══ Extracted data

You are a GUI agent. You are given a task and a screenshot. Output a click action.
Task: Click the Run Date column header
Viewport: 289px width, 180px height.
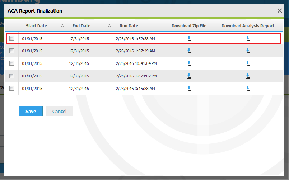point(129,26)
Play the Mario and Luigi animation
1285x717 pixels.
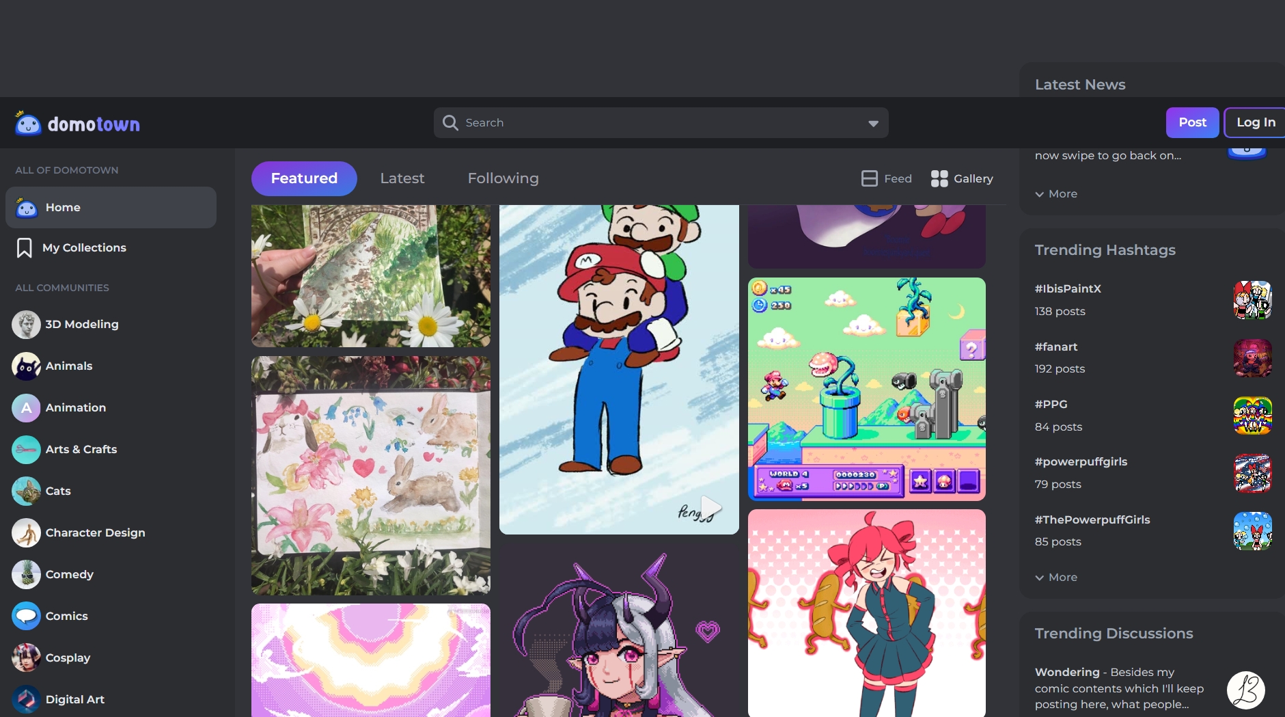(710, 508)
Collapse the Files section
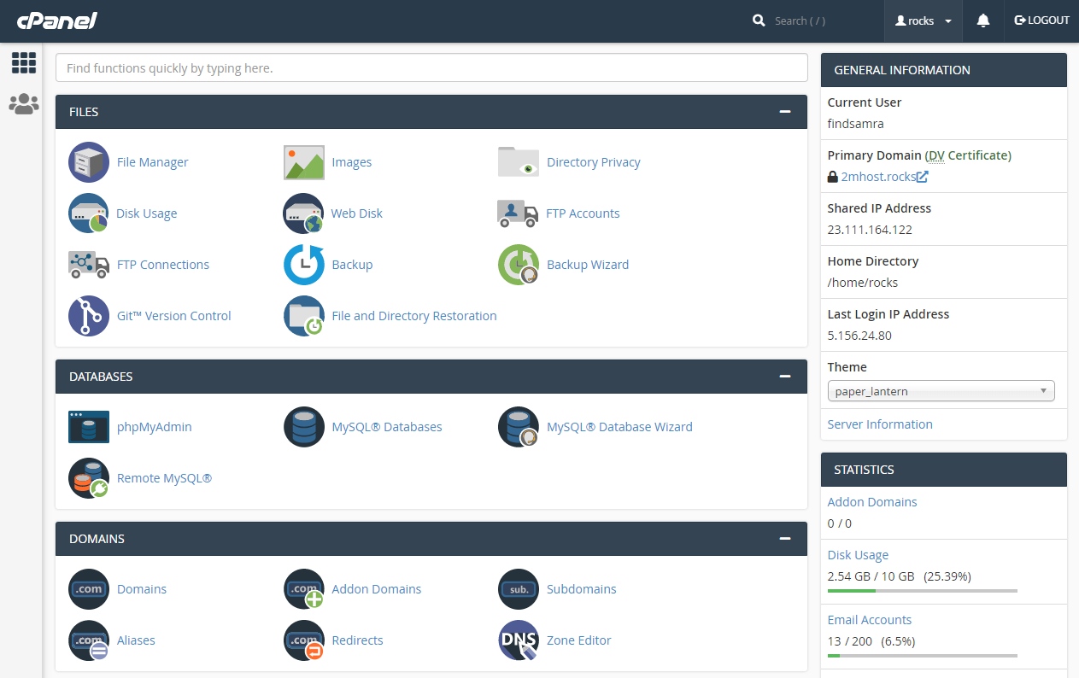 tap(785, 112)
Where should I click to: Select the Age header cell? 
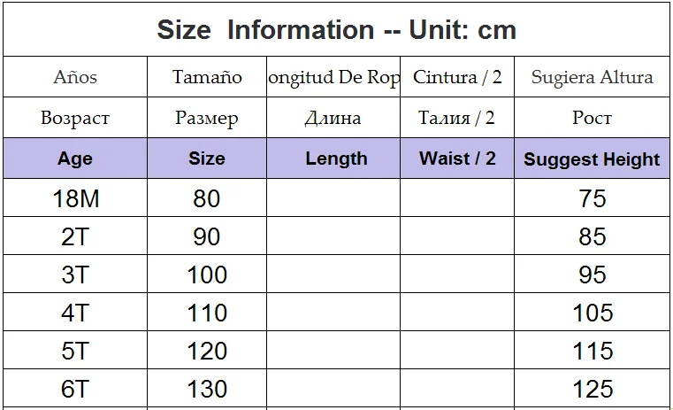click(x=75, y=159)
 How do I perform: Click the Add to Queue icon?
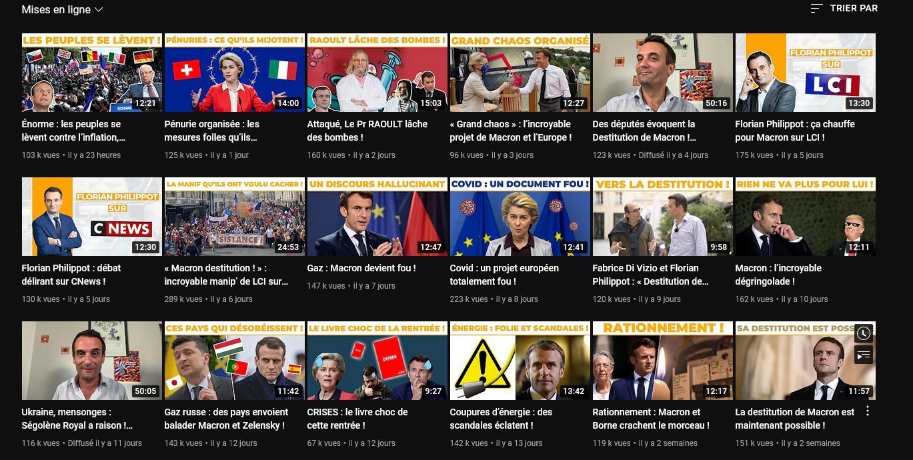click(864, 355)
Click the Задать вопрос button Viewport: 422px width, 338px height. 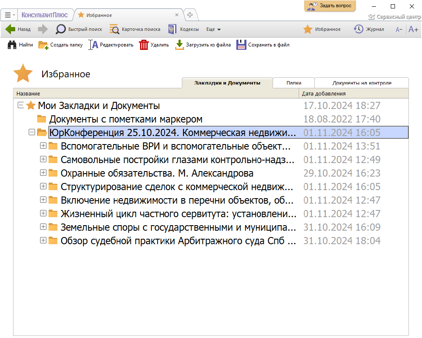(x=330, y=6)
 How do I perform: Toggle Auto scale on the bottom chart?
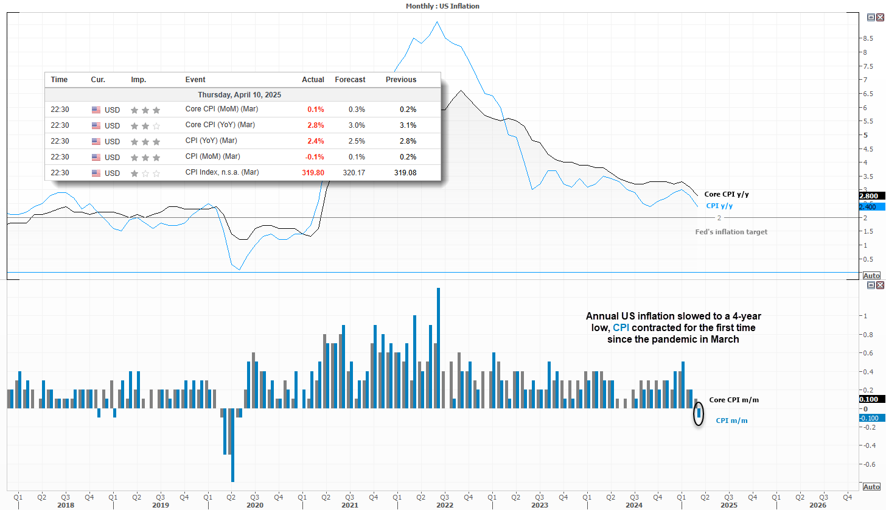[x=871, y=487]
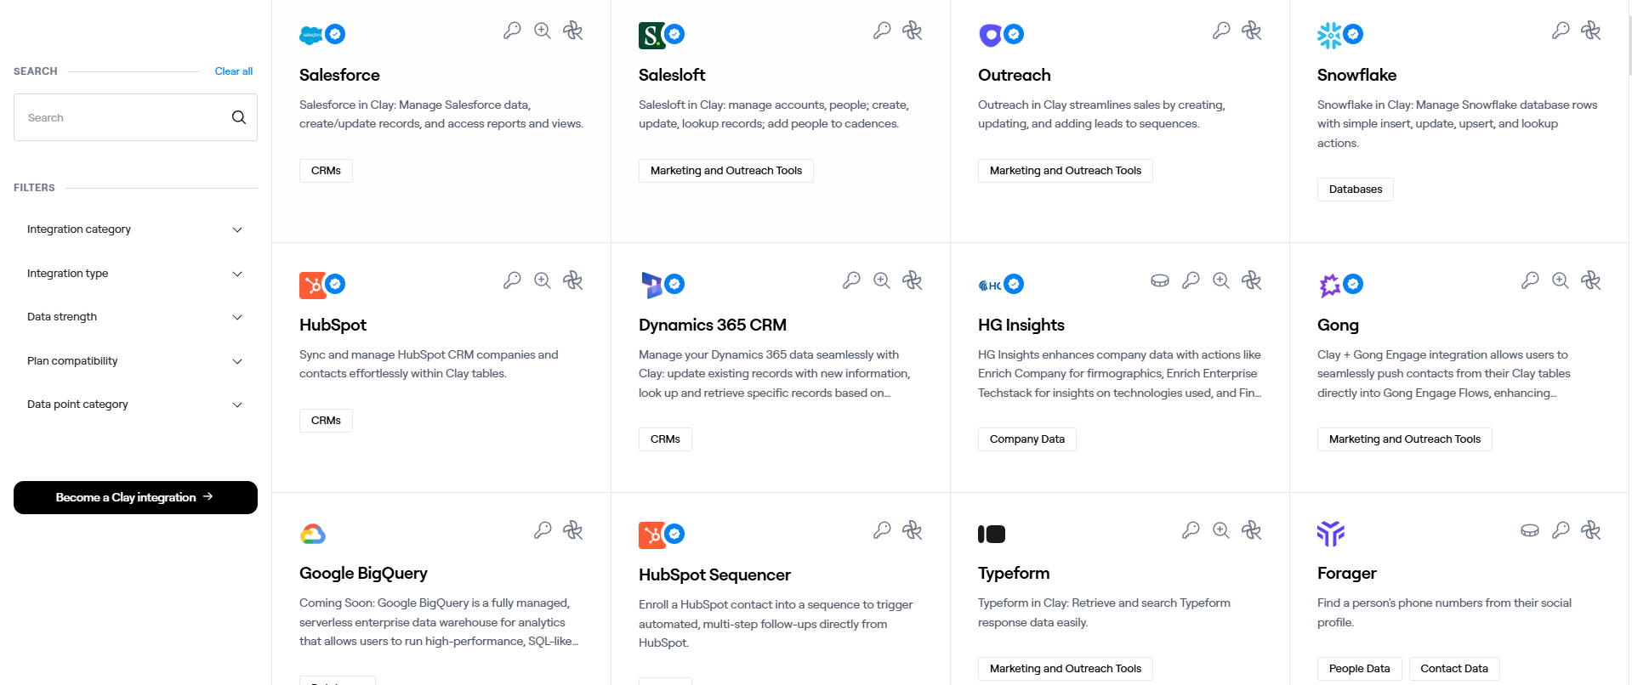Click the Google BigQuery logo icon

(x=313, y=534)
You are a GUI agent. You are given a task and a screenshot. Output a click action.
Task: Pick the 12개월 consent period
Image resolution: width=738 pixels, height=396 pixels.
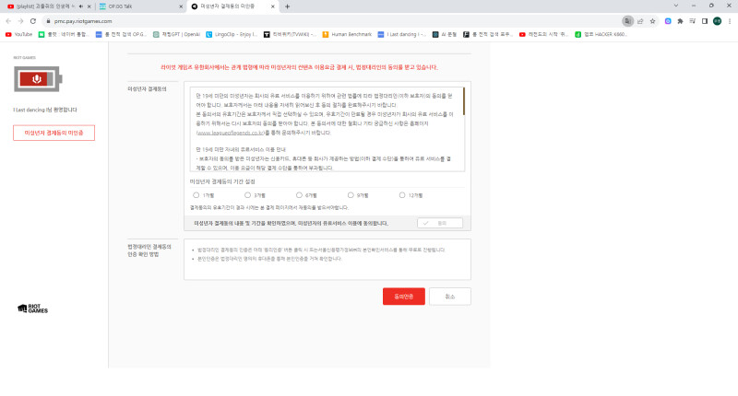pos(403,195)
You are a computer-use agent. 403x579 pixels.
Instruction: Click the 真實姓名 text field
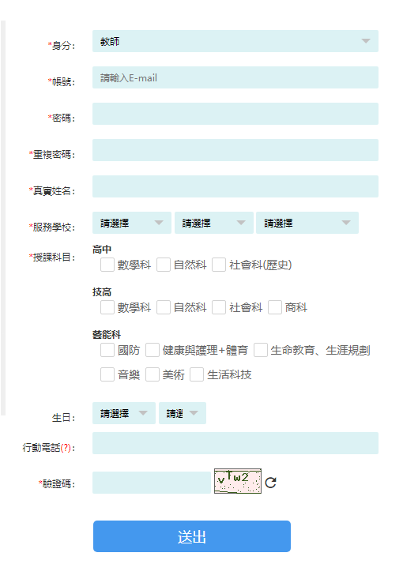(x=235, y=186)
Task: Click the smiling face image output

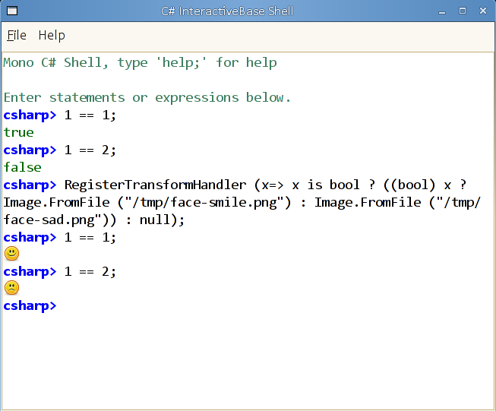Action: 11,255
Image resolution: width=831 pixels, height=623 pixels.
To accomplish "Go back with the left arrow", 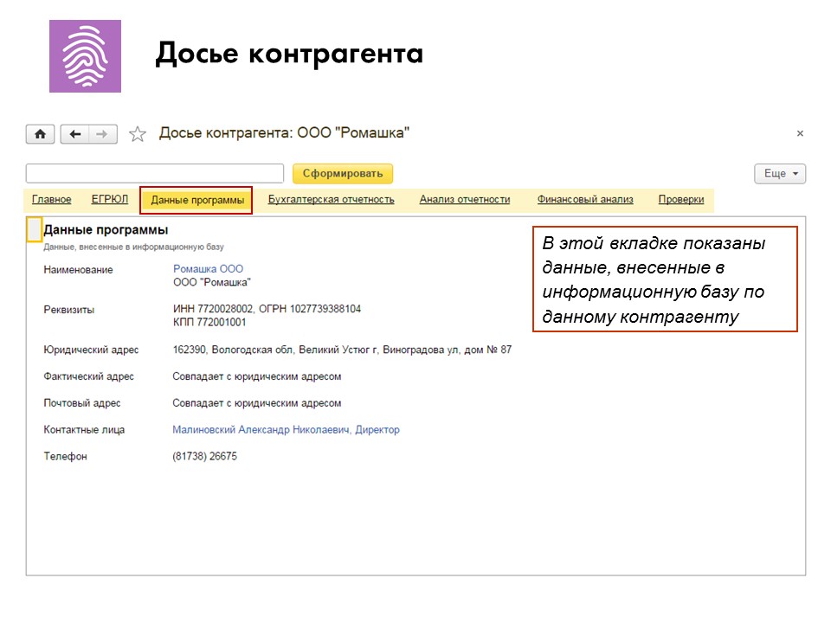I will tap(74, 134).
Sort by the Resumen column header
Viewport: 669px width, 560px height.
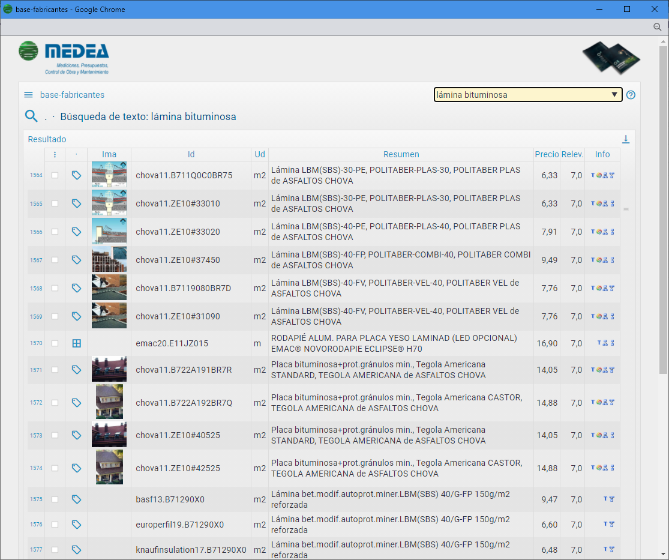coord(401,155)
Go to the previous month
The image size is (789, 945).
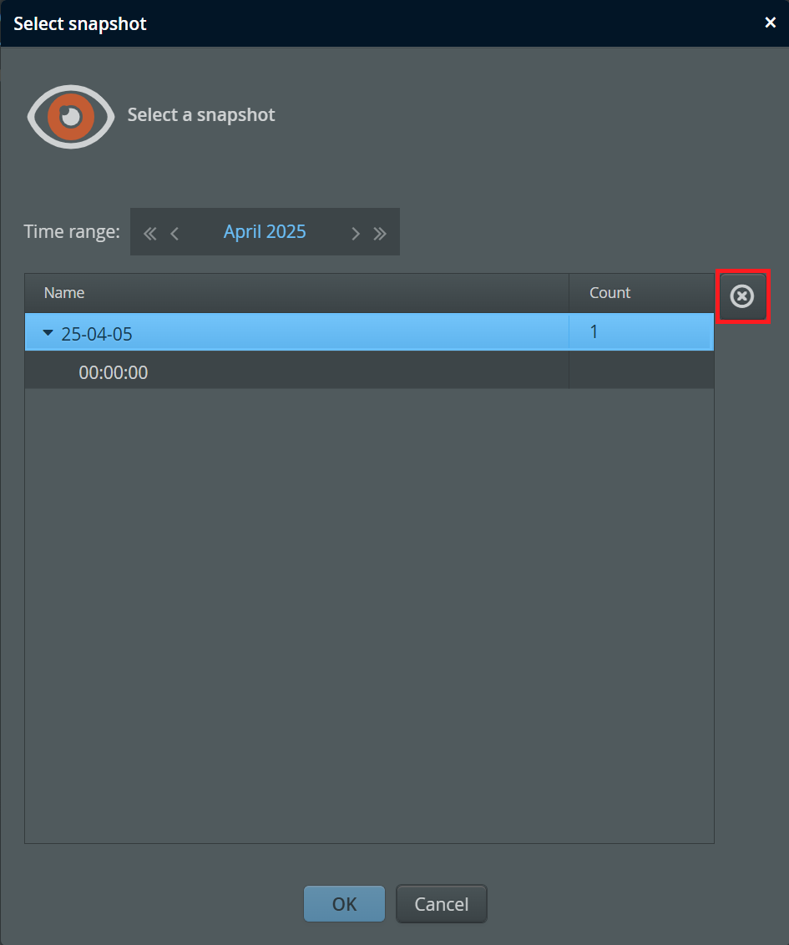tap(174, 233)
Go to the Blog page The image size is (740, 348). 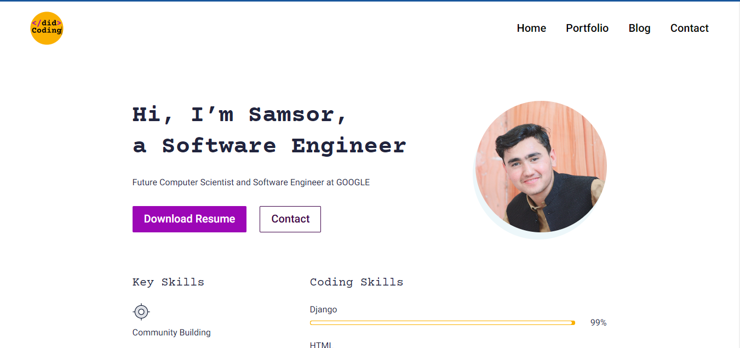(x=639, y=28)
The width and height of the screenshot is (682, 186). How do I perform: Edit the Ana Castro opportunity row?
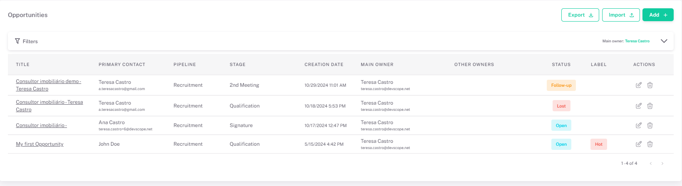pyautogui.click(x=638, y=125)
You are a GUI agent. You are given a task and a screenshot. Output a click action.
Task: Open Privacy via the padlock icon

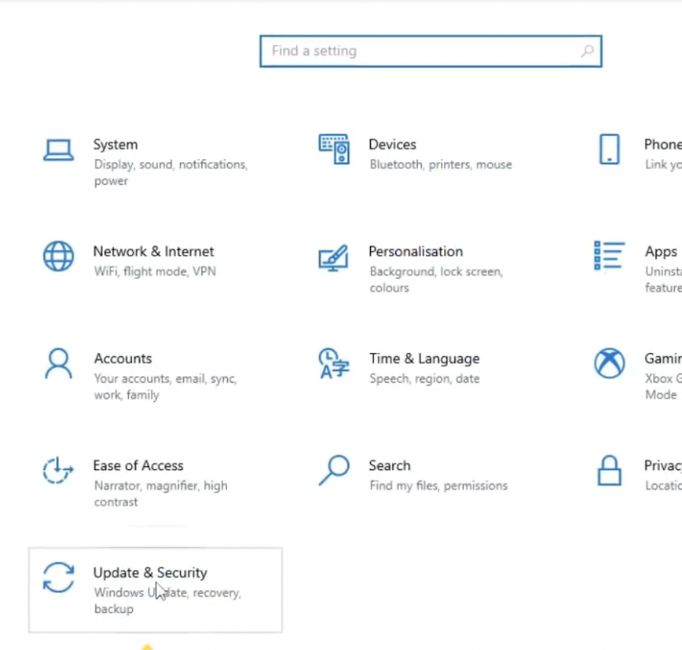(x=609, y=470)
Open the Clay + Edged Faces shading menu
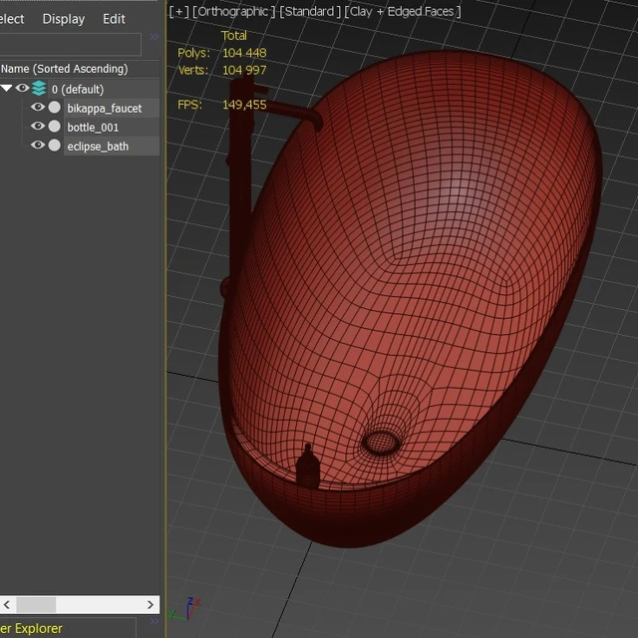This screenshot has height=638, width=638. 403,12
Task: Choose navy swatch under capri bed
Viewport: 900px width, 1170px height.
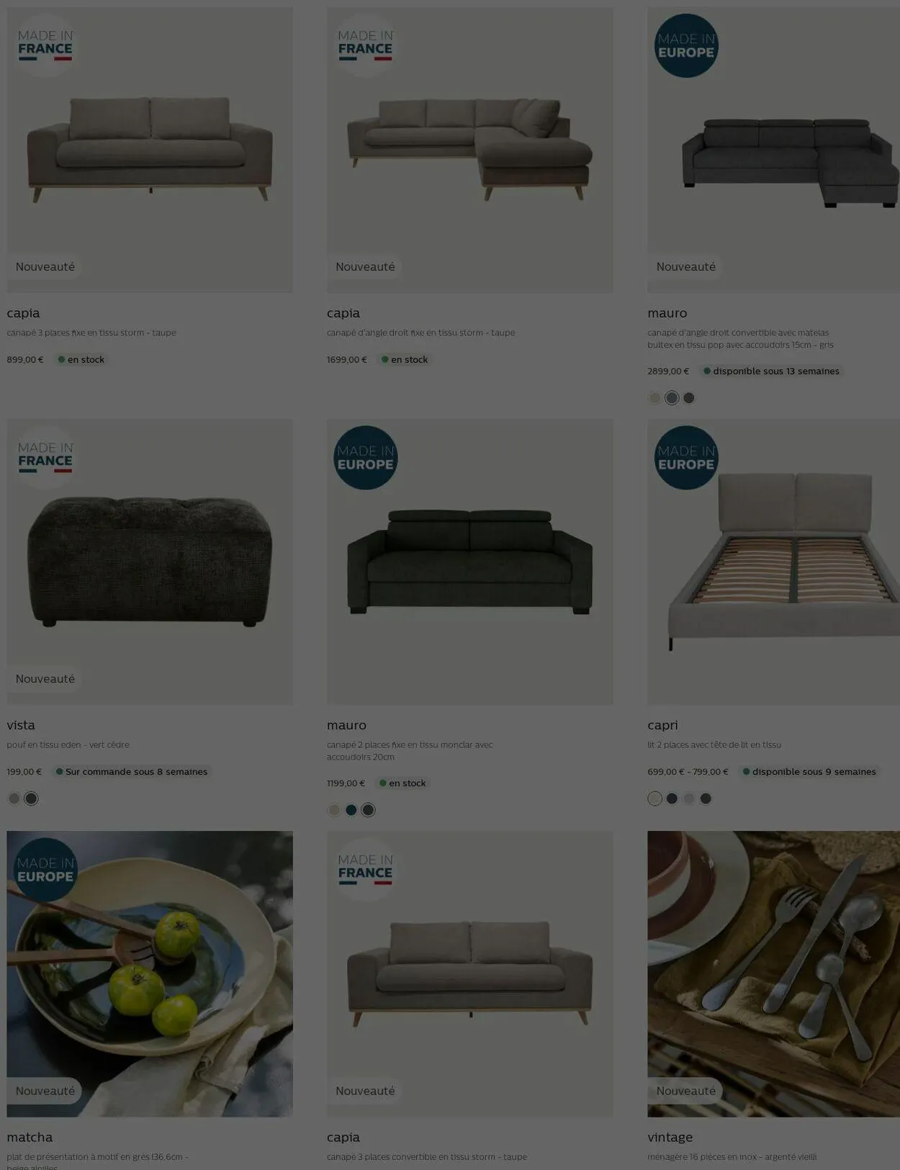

════

§ **Problem to work on**:
Only those lines from the one containing "Task: Choose navy swatch under capri bed" to the end of the material above, retyped exactly and without pictures, belong in your reply.

§ **Completed exercise**:
Task: Choose navy swatch under capri bed
Viewport: 900px width, 1170px height.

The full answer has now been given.